In a court filing, Special Counsel Patrick Fitzgerald stopped short of accusing Cheney of authorizing his chief of staff, I. Lewis Libby, to leak the CIA identity of Valerie Plame.
But the prosecutor, detailing the evidence he has gathered, raised the possibility that the vice president was trying to use Plame’s CIA employment to discredit her husband, administration critic Joseph Wilson. Cheney, according to an indictment against Libby, knew that Wilson’s wife worked at the CIA as early as June 12, 2003, more than a month before that fact turned up in a column by Robert Novak.
Fitzgerald quoted Libby as saying he was authorized to tell New York Times reporter Judith Miller that Iraq was "vigorously trying to procure" uranium.
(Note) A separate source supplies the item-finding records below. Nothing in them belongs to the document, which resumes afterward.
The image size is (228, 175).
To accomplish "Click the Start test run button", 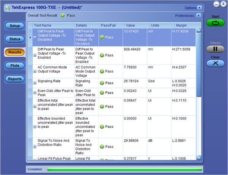I will [215, 23].
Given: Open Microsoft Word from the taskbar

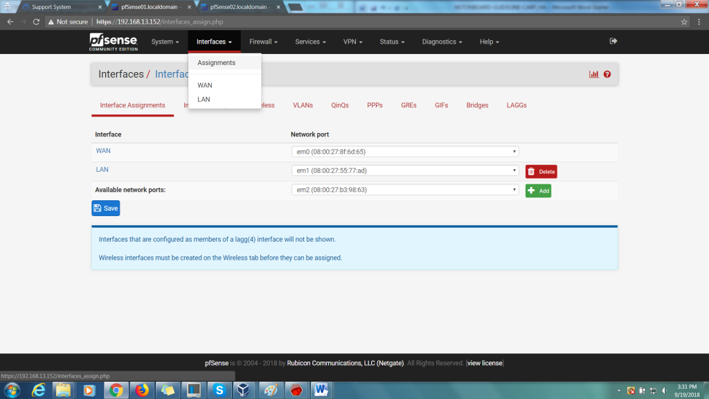Looking at the screenshot, I should pos(319,390).
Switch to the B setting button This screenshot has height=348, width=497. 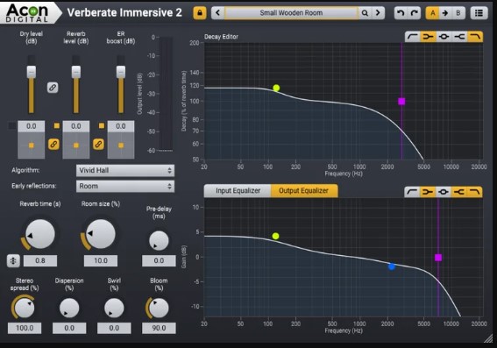pos(458,13)
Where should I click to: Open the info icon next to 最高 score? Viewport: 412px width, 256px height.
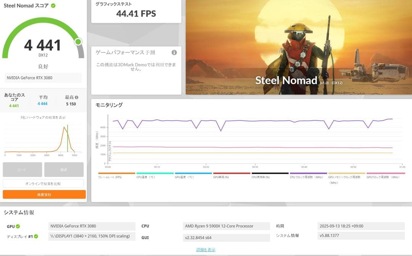pos(76,97)
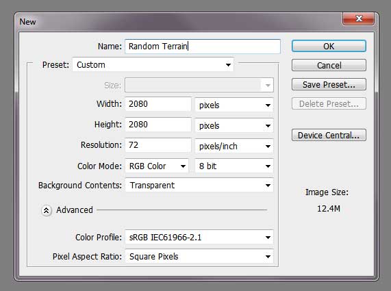Viewport: 391px width, 291px height.
Task: Click the Height value field
Action: 158,125
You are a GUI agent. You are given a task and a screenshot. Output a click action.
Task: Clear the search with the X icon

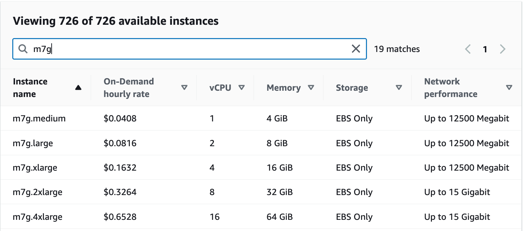(356, 49)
Fitzgerald said Libby told him it "was the only time he recalled in his government experience when he disclosed a document to a reporter that was effectively declassified by virtue of the president’s authorization that it be disclosed."
The process was so secretive that other Cabinet-level officials did not know about it, according to the court papers, which point to Bush and Cheney as setting in motion a leak campaign to the press that ended in Plame’s blown cover.
Libby’s testimony puts the president and the vice president in the awkward position of authorizing leaks. Both men have long said they abhor such practices, so much so that the administration has put in motion criminal investigations at their behest to hunt down leakers.
Fitzgerald’s court papers are an effort to limit Libby’s demand that he be given voluminous amounts of classified information to defend himself in his criminal case.